■ **Records provided**:
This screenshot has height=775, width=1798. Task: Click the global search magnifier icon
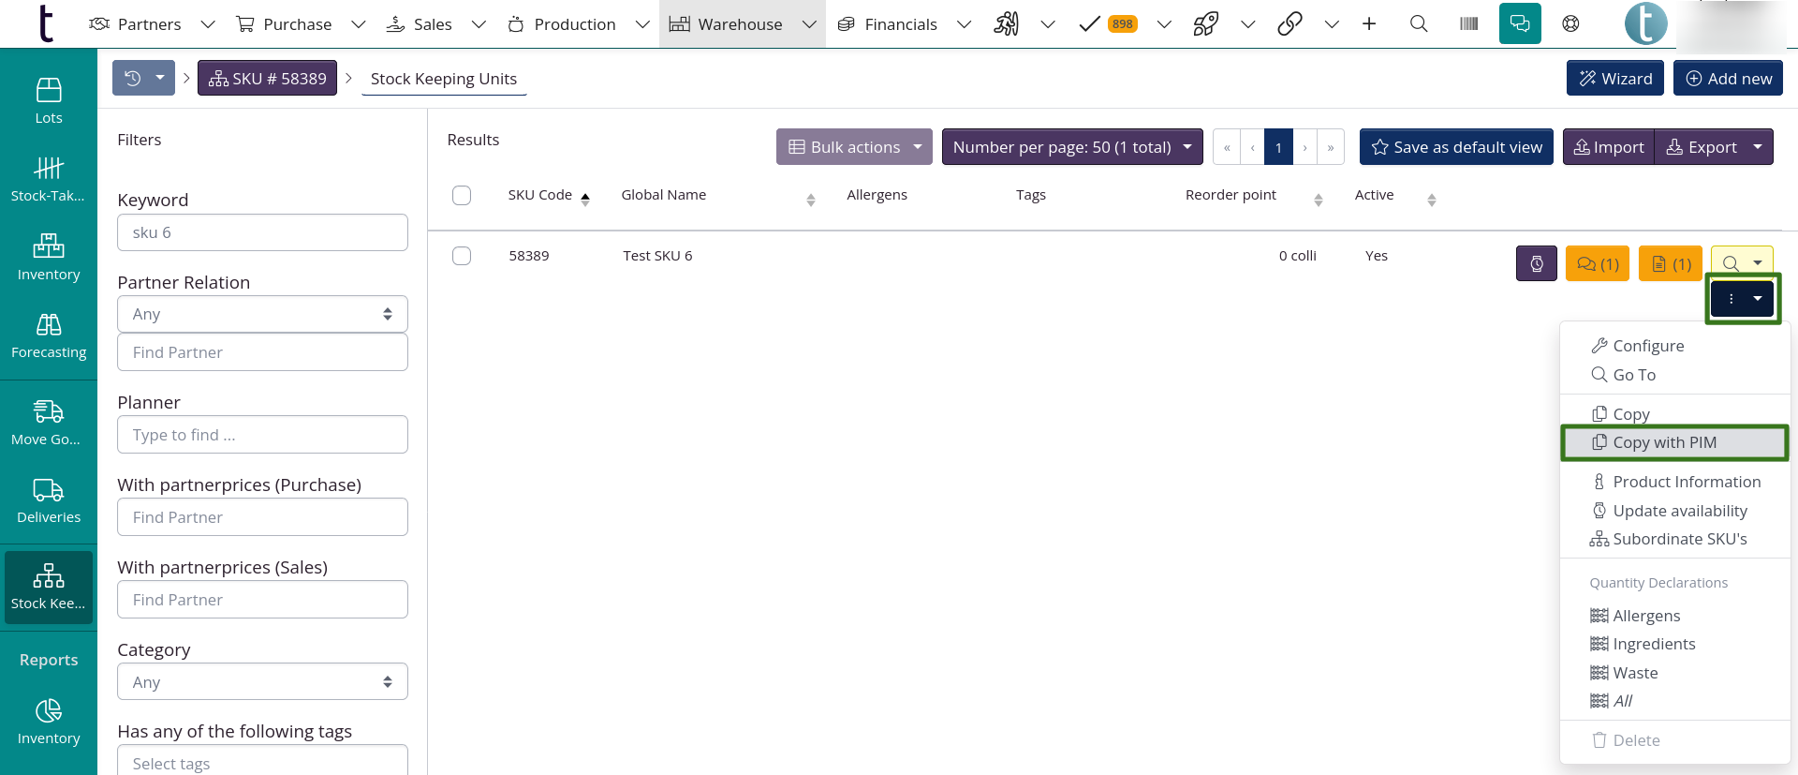pyautogui.click(x=1419, y=24)
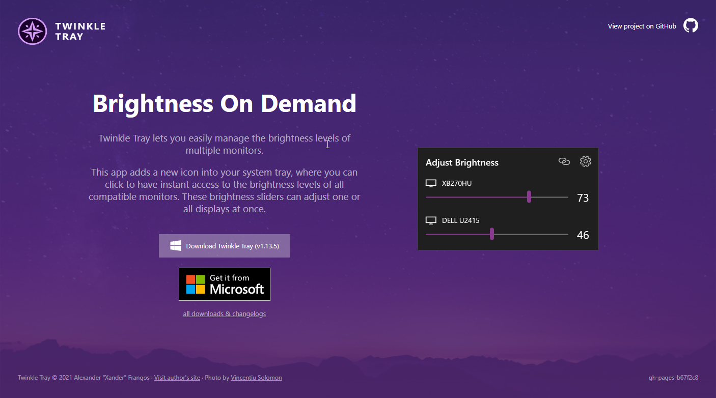
Task: Follow the Vincentiu Solomon photo credit link
Action: click(x=256, y=378)
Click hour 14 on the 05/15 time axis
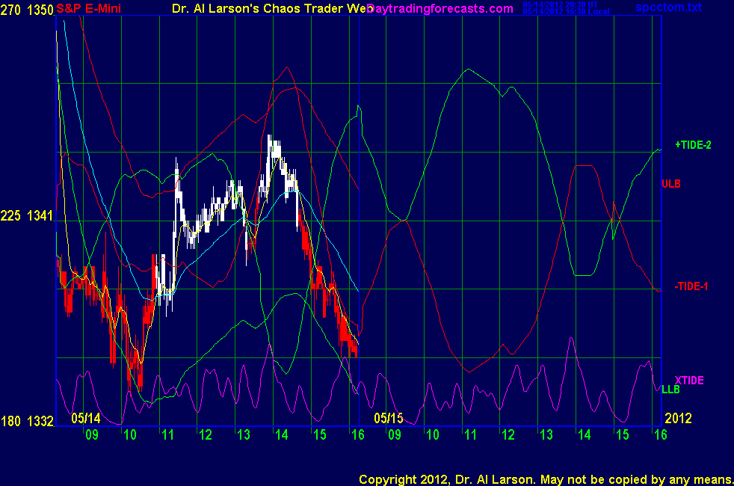Image resolution: width=734 pixels, height=486 pixels. point(583,434)

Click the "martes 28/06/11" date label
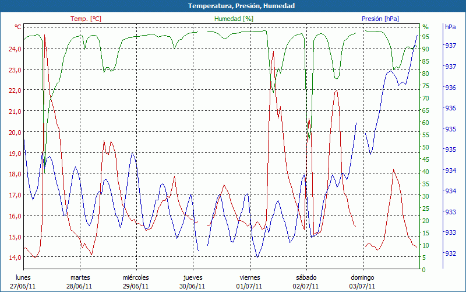coord(80,281)
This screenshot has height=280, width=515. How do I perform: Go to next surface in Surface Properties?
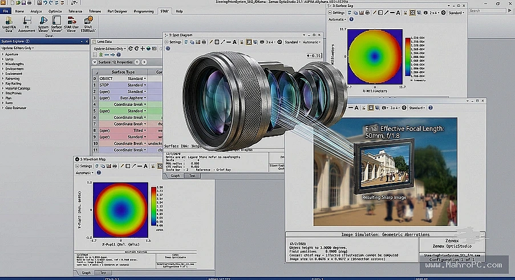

■ **What this task involves**: Without the pictures, copy all of the entries exactly as they appear.

■ **Solution**:
This screenshot has height=775, width=1798. Task: Click the global search magnifier icon
pyautogui.click(x=1419, y=24)
Task: Follow the Vincentiu Solomon photo credit link
Action: click(x=256, y=378)
Click hour 14 on the 05/15 time axis
Image resolution: width=734 pixels, height=486 pixels. point(583,434)

Click the "martes 28/06/11" date label
coord(80,281)
This screenshot has height=280, width=515. How do I perform: Go to next surface in Surface Properties?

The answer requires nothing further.